Ce que l'Université ne voit malheureusement pas, ce que les auteurs de l'enquête n'ont pas vu davantage, car cela dépassait les limites du cercle infranchissable des idées de race dont j'ai parlé plus haut, c'est que ce ne sont pas les programmes qu'il faut changer, mais bien les méthodes employées pour enseigner la matière des programmes.
Elle sont détestables, ces traditionnelles méthodes. De profonds penseurs, tels que Taine, l'avaient déjà dit avec force. Dans un de ses derniers livres, l'illustre historien montrait que notre Université est une véritable calamité, et nous conduit lentement à la décadence. Ce n'était pour le public que boutades de philosophes. L'enquête a prouvé que ces boutades constituaient de terribles réalités.
Si les causes de l'état inférieur de l'enseignement universitaire ont échappé à la plupart des observateurs, la mauvaise qualité de cet enseignement avait été fréquemment signalée avant l'enquête actuelle.
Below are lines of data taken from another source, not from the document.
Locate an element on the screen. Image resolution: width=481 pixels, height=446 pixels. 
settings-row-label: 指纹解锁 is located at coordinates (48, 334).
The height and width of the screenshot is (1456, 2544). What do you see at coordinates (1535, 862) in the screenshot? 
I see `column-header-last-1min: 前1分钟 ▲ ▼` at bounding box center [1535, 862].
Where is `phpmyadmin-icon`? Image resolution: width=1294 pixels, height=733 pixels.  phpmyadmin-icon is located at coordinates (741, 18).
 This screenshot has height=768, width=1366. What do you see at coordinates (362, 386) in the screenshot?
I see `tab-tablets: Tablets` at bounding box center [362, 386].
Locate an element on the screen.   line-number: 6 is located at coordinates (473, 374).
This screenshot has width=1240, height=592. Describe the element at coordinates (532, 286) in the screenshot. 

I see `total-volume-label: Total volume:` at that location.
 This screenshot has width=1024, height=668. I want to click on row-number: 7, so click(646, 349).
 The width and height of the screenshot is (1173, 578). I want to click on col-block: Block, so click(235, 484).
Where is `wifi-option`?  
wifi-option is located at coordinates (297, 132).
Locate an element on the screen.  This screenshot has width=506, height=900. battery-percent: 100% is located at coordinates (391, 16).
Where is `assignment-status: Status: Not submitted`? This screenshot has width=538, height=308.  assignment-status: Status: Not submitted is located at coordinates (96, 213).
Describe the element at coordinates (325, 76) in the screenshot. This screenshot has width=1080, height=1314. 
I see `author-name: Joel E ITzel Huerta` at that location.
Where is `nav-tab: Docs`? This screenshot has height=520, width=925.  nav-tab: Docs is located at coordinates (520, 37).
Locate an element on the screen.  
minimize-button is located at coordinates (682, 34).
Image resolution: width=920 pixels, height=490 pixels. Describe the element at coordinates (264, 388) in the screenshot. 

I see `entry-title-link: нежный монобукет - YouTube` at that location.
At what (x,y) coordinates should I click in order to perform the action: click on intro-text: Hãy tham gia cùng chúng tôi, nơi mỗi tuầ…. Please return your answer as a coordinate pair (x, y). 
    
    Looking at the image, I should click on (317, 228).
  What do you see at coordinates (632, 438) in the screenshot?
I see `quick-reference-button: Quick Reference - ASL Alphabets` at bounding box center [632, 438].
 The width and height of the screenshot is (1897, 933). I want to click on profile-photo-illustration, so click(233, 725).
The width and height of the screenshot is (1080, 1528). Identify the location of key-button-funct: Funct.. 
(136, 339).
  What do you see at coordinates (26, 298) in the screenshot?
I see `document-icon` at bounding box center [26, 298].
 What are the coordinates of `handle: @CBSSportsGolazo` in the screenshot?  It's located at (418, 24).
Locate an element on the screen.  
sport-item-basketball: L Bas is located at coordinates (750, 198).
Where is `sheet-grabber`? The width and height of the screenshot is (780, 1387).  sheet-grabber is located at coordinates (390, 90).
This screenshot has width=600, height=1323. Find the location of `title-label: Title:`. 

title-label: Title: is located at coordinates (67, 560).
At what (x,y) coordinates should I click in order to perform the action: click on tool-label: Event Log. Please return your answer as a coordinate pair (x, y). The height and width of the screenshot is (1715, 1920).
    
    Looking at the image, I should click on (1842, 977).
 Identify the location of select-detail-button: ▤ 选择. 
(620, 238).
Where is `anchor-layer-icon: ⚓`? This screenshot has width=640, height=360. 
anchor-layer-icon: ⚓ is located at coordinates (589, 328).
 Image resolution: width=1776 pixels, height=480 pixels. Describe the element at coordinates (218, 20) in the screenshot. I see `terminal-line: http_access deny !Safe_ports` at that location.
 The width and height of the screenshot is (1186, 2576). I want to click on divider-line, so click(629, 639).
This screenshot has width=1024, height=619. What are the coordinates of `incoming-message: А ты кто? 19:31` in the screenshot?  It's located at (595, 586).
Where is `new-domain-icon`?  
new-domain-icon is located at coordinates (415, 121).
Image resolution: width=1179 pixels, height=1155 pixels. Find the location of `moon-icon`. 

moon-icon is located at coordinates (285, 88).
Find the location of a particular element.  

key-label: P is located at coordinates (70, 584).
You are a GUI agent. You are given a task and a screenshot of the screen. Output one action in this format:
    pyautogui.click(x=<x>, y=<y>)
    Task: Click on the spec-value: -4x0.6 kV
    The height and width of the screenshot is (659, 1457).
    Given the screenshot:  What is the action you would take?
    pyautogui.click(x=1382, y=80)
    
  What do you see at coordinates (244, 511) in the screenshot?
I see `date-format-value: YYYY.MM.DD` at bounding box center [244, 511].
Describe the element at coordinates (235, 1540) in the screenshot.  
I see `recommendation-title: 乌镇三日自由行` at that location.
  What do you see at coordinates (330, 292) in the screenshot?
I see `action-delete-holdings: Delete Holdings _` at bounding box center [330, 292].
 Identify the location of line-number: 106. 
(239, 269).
Il y a bien des années que M. Henry Deville, dans une séance publique de l'Académie des Sciences, s'exprimait ainsi: «Je fais partie de l'Université depuis longtemps, je vais avoir ma retraite, eh bien, je le déclare franchement, voilà en mon âme et conscience ce que je pense: l'Université telle qu'elle est organisée nous conduirait à l'ignorance absolue.»
Dans la même séance, l'illustre chimiste Dumas faisait remarquer qu'il «avait été reconnu depuis longtemps que le mode actuel d'enseignement dans notre pays ne pouvait être continué sans devenir pour lui une cause de décadence.»
Et pourquoi ces jugements si sévères, prononcés tant de fois contre l'Université par les savants les plus autorisés, n'ont-ils jamais produit d'autres résultats que de perpétuels et inutiles changements de programmes? Quelles sont les causes secrètes qui ont toujours empêché aucune réforme utile d'être réalisée?